Saturday, December 31, 2016

6.4 Troubleshooting Parallel Circuits

This is the final section of Module 6 in the Navy Basic Electricity and Electronics series, a module on parallel circuits. The sections so far are:

6.1 Rules for Voltage and Current
6.2 Rules for Resistance and Power
6.3 Variational Analysis

This final section is on troubleshooting problems with parallel circuits and is rather short. It consists of five experiments.

1. The first experiment involves voltage and shows that the voltage drop in each parallel branch is the same as the applied voltage at the source.

2. The second experiment has to do with current and shows that the total amperage is the sum of all the branch currents.

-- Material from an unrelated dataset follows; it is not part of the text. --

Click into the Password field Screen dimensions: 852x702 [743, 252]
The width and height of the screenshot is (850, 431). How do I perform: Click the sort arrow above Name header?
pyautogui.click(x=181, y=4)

3-4. The fourth experiment has to do with a short in one of the branches of a parallel circuit. "Current follows the path of least resistance" (104). Accordingly, if there is a short, then all the current will go through that path. This will blow a fuse if one is in play.

If there is an open in one branch, it effectively disappears from the system. The voltage and resistance in other individual branches stays the same, but the total current will drop (and thus total resistance will go up).

5. A short can cause considerable damage to the other components of a circuit. The ohmmeter function of a multimeter can help locate a short, as there will be no resistance in that branch. (Fire and smoke may also help :-) De-energize circuit before measuring.